California Court Says Plaintiff’s IIED Claim is Barred by Exclusivity

A California appellate court has sustained a demurrer to a complaint alleging, among other things, intentional infliction of emotional distress filed by a former employee of a car dealership against various coworkers, supervisors, and the owner of the dealership on the grounds that the claim was barred by the exclusive remedy provisions of the California Workers’ Compensation Act [see Yau v. Santa Margarita Ford, Inc., 229 Cal. App. 4th 144, 2014 Cal. App. LEXIS 772 (Aug. 26, 2014)]. The plaintiff contended that he had been fired after complaining to the employer’s management about fraudulent warranty repair claims being submitted to Ford Motor Company. He filed a civil action for wrongful termination against the employer and an IIED claim against the individual defendants, claiming the latter were involved in the warranty fraud and that they caused plaintiff to suffer emotional distress after he complained about their nefarious activity.
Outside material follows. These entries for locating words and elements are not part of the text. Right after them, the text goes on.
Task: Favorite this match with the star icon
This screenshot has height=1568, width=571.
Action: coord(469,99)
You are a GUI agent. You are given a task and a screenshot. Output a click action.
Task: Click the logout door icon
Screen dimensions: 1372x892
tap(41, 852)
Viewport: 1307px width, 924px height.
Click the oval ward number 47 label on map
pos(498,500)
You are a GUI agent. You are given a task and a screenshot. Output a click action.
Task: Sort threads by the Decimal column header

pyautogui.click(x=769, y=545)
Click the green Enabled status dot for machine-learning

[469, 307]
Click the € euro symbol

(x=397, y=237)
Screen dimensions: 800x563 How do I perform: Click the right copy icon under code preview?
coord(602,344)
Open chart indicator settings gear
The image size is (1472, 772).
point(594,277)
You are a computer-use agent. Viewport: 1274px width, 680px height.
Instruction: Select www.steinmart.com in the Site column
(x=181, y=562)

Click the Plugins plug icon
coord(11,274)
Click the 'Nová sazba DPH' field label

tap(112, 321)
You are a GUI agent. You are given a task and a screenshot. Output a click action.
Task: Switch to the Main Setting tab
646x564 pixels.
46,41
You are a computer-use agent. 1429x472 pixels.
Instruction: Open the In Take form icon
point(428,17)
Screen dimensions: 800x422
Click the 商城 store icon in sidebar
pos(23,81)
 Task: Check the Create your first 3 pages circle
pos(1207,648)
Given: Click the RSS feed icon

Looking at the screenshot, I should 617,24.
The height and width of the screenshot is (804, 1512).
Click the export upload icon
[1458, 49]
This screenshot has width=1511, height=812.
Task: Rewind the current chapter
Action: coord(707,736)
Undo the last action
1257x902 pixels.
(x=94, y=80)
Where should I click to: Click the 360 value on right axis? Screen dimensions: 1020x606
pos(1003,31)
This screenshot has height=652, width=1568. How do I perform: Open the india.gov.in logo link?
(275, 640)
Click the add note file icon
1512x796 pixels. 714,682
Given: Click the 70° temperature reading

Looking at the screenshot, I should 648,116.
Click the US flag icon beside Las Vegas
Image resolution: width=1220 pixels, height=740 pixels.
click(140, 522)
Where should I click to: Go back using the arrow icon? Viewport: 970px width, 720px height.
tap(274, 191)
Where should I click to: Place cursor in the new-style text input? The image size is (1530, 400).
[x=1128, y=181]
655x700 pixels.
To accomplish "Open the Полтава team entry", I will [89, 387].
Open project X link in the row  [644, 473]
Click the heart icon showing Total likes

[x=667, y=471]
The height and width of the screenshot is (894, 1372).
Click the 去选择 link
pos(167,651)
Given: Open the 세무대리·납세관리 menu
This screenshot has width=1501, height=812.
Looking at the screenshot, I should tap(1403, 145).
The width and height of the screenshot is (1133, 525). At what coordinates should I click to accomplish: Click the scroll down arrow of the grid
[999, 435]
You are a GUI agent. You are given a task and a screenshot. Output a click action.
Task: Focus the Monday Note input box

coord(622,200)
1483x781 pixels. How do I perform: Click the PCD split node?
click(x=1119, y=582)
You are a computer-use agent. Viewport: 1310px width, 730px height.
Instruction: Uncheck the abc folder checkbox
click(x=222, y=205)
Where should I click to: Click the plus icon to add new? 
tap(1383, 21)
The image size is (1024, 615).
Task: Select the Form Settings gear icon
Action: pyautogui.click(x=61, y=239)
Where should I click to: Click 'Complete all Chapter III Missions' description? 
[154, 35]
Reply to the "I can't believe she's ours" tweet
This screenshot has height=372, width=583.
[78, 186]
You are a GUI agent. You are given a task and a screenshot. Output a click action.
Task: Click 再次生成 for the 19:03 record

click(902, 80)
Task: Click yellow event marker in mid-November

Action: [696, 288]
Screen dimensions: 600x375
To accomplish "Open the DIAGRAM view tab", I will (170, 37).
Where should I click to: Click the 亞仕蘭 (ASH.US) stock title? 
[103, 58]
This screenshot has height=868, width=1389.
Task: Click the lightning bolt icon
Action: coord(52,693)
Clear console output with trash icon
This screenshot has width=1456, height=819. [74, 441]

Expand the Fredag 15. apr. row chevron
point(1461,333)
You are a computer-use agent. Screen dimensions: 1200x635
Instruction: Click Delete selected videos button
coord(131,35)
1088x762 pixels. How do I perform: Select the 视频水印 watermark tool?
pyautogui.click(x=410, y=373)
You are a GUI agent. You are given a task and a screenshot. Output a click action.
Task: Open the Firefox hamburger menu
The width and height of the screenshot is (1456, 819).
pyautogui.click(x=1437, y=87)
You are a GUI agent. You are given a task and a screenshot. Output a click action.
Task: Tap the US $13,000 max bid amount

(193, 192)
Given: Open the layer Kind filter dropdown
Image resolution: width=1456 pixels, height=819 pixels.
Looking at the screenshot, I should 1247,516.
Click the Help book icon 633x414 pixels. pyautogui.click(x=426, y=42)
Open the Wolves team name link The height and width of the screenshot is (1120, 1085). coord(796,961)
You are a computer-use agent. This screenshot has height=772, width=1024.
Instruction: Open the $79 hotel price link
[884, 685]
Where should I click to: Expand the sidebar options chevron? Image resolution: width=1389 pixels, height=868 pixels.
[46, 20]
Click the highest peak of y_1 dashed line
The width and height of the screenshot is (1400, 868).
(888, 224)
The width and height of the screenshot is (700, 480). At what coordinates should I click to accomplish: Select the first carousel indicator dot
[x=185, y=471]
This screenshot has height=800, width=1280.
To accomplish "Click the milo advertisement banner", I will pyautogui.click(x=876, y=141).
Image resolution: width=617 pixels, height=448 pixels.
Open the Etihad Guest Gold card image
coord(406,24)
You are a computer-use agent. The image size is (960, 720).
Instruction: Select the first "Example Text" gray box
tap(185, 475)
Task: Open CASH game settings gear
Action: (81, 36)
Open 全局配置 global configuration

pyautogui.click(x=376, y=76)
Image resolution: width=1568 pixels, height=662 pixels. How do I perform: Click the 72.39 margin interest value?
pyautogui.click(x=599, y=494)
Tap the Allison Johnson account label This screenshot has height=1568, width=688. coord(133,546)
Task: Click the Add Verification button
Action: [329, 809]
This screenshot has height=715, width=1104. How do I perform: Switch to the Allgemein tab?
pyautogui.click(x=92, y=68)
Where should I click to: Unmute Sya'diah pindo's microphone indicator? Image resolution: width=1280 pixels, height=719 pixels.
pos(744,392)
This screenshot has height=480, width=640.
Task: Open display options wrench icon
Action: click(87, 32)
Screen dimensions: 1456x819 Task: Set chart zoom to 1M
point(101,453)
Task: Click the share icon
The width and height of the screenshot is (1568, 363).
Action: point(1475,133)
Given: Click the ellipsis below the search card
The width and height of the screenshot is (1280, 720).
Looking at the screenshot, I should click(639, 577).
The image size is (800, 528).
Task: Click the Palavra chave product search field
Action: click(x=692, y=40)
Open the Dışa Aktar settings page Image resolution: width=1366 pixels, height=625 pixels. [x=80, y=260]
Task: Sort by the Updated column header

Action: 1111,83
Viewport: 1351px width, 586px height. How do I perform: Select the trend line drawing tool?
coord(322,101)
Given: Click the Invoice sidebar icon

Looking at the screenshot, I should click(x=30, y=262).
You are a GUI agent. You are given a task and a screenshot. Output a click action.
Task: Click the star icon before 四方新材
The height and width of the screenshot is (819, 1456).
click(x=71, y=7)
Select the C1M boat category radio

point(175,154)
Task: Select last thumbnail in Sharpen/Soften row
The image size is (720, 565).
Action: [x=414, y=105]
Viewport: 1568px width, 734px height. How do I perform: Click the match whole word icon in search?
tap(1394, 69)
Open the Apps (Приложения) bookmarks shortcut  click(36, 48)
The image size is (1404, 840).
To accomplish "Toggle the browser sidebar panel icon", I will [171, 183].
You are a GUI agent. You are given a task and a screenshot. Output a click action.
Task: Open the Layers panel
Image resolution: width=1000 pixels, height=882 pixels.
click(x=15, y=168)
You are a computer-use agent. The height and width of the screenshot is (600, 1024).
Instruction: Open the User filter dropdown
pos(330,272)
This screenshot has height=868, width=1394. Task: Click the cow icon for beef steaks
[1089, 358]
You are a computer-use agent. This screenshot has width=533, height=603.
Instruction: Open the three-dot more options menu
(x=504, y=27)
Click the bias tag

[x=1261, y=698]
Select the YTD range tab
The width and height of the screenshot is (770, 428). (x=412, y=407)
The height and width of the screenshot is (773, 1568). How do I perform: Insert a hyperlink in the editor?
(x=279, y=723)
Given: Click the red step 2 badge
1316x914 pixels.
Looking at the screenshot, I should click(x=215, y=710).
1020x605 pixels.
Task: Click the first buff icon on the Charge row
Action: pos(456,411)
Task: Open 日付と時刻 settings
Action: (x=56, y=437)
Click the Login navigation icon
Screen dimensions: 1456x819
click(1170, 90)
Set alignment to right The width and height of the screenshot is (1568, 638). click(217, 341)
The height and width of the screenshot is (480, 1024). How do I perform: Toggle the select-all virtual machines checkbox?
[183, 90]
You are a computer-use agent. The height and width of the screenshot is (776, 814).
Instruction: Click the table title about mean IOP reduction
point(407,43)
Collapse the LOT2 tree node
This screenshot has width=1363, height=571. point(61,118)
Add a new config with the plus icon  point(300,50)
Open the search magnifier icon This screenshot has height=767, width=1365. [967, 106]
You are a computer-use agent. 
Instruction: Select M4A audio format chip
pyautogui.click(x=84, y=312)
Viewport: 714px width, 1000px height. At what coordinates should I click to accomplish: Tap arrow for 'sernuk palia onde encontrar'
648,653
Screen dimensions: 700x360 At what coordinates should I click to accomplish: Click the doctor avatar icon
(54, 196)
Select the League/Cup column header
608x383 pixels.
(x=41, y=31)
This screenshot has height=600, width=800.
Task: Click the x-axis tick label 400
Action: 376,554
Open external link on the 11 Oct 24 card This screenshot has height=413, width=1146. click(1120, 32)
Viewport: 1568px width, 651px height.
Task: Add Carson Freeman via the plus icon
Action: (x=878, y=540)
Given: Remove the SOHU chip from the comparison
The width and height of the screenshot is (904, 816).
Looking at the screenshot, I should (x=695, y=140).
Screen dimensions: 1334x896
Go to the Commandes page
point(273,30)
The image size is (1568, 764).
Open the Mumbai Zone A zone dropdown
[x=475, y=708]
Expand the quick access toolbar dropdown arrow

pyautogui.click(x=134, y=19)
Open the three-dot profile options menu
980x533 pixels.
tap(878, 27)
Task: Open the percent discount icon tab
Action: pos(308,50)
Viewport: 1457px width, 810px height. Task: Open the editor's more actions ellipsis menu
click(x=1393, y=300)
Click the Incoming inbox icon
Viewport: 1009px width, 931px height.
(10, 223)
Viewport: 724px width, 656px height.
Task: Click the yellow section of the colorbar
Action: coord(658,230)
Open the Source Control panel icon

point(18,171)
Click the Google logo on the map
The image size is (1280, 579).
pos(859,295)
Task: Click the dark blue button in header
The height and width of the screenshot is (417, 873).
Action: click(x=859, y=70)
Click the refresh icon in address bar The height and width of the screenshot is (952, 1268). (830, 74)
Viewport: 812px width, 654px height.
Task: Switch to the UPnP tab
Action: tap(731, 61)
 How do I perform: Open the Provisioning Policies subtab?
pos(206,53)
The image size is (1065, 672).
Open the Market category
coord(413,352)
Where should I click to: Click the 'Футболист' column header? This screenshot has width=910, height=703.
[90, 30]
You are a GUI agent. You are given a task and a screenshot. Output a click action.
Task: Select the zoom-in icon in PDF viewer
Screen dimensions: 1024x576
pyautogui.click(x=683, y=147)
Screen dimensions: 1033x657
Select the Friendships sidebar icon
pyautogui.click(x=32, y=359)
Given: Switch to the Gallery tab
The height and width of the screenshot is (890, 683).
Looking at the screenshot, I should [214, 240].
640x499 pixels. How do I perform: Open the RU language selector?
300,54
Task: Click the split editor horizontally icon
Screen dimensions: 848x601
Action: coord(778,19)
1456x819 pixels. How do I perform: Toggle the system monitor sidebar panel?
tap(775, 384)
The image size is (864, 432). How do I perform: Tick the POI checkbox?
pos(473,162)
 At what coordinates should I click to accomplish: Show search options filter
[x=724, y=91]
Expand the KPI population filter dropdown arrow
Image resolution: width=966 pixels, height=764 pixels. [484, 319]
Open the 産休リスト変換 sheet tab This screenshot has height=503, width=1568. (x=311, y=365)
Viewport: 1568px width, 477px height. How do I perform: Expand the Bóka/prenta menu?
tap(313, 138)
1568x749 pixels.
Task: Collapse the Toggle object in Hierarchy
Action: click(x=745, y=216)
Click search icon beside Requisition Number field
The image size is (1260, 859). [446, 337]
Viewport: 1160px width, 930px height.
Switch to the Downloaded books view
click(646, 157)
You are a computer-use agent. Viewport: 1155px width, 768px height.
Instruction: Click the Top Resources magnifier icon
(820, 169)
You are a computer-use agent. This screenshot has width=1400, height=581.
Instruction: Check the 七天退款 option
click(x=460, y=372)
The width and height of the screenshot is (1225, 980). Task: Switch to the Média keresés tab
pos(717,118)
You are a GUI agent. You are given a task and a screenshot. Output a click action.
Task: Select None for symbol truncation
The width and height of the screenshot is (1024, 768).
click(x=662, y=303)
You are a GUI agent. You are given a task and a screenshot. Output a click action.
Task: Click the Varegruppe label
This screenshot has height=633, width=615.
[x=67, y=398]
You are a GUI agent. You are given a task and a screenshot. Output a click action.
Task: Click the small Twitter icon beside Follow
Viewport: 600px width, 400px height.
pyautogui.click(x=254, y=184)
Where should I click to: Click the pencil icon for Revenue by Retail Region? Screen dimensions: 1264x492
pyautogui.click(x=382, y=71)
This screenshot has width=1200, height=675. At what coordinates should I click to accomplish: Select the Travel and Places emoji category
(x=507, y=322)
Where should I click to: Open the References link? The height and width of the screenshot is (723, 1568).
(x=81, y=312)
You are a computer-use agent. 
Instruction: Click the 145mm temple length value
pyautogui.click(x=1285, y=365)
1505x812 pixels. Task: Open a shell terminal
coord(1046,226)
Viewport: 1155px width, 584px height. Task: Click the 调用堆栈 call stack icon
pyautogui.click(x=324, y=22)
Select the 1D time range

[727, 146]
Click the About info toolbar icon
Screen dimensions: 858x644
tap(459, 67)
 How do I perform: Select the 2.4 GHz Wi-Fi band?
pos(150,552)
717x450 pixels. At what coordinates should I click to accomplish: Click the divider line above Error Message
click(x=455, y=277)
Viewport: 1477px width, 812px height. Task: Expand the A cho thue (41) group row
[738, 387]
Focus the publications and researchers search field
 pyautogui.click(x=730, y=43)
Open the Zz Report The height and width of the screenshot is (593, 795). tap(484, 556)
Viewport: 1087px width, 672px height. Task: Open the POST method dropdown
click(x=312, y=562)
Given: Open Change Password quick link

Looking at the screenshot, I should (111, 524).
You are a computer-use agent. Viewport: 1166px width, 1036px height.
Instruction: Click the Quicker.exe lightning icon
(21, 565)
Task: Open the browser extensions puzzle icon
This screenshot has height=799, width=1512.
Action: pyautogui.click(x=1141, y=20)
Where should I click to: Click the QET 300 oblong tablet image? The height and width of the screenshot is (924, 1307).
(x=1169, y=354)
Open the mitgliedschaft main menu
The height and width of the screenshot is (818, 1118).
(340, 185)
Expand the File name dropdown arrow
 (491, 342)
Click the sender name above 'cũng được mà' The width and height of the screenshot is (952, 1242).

He claimed the actions of the employer and individual defendants contravened a fundamental public policy.

The appellate court cited Miklosy v. Regents of Univ. of Cal. (2008) 44 Cal.4th 876, 188 P.3d 629, 80 Cal. Rptr. 3d 690, in which the state supreme court held that even severe emotional distress arising from outrageous conduct that occurred at the worksite, in the normal course of the employer-employee relationship is the type of injury that falls within the exclusive province of workers’ compensation. The appellate court indicated that the trial court accordingly did not err by sustaining the demurrer as to the cause of action.